Mariusz Wlazły, podobnie jak Daniel Pliński, Paweł Zagumny i Michał Winiarski poprosił Andreę Anastasiego o przerwę od gry w kadrze na czas Ligi Światowej i mistrzostw Europy. W powołanej przez włoskiego szkoleniowca 20-osobowej kadrze na listopadowy Puchar Świata Zagumny i Winiarski już się znaleźli. Nie ma Plińskiego i Wlazłego, który w kadrze grać nie chce.
Jak donosi Gazeta Wyborcza, w miniony piątek prezes PZPS, Mirosław Przedpełski dzwonił do zawodnika próbując przekonać go do gry w kadrze. Kontaktował się w tej sprawie również z prezesem i trenerem PGE Skry. Bezskutecznie. Wlazły, chociaż przyznał, że rozmawiał z prezesem PZPS o powrocie do kadry, ujawnił również, że zdania nie zmienił i odmówił dalszego komentarza w tej sprawie.

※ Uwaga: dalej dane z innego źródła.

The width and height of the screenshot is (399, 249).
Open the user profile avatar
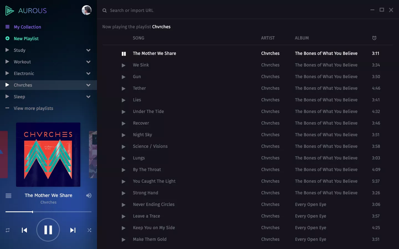pyautogui.click(x=86, y=10)

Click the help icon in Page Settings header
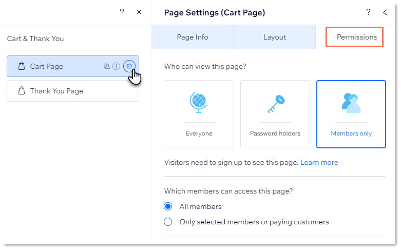(368, 12)
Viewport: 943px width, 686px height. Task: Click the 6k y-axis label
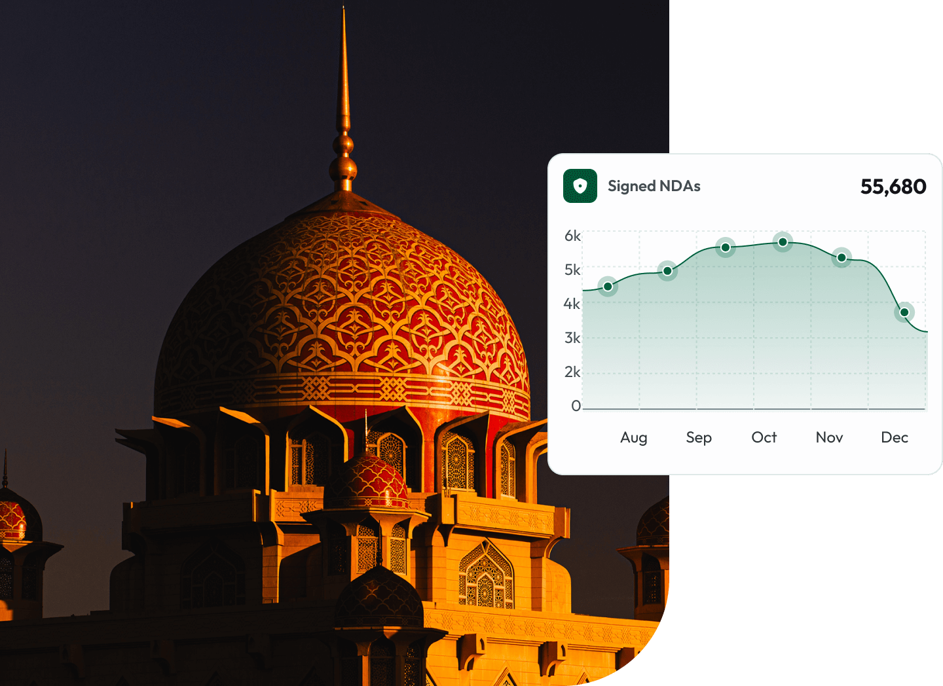pyautogui.click(x=572, y=236)
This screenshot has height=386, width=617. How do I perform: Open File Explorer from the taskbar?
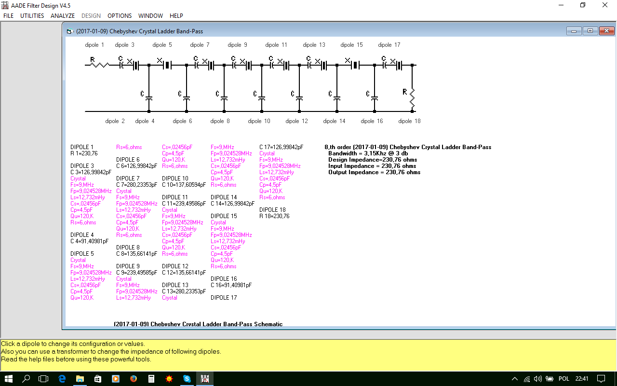[80, 379]

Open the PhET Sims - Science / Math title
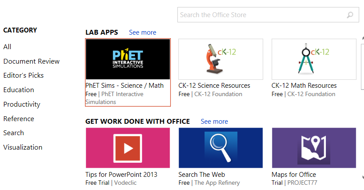(124, 86)
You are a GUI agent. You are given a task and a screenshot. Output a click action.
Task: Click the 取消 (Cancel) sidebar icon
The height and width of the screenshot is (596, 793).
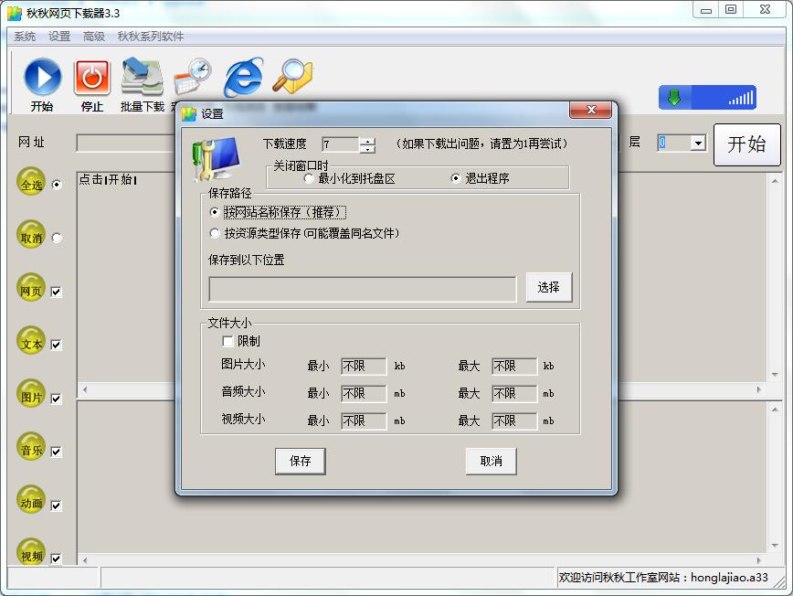pyautogui.click(x=31, y=238)
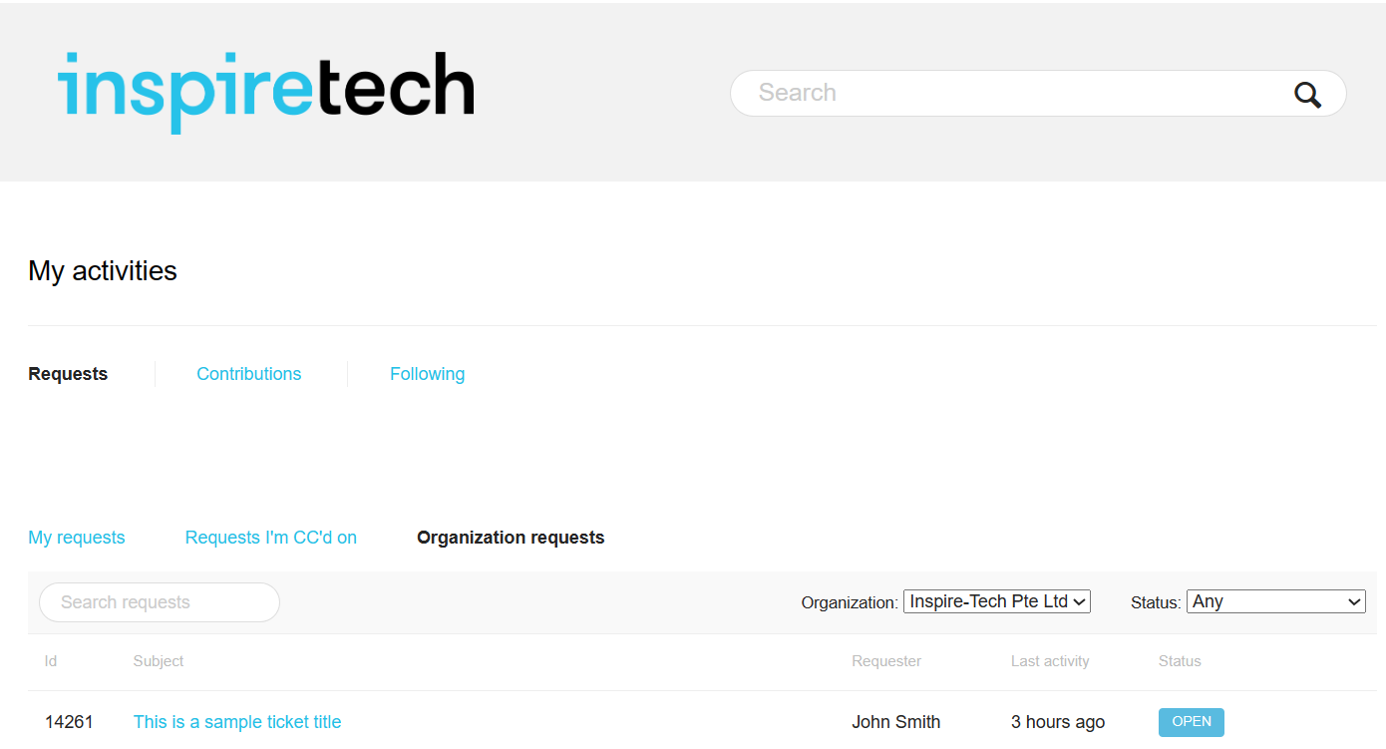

Kilka dni temu natomiast, Wlazły o swoim powrocie do kadry (dyplomatycznie) mówił tak: - Drużyna, która zdobyła brązowy medal mistrzostw Europy, potrafi beze mnie funkcjonować. Zresztą nie było mnie też w ekipie, która dwa lata temu wywalczyła złoto. Nie jestem niezastąpiony. I wolę się w tym temacie nie rozwijać.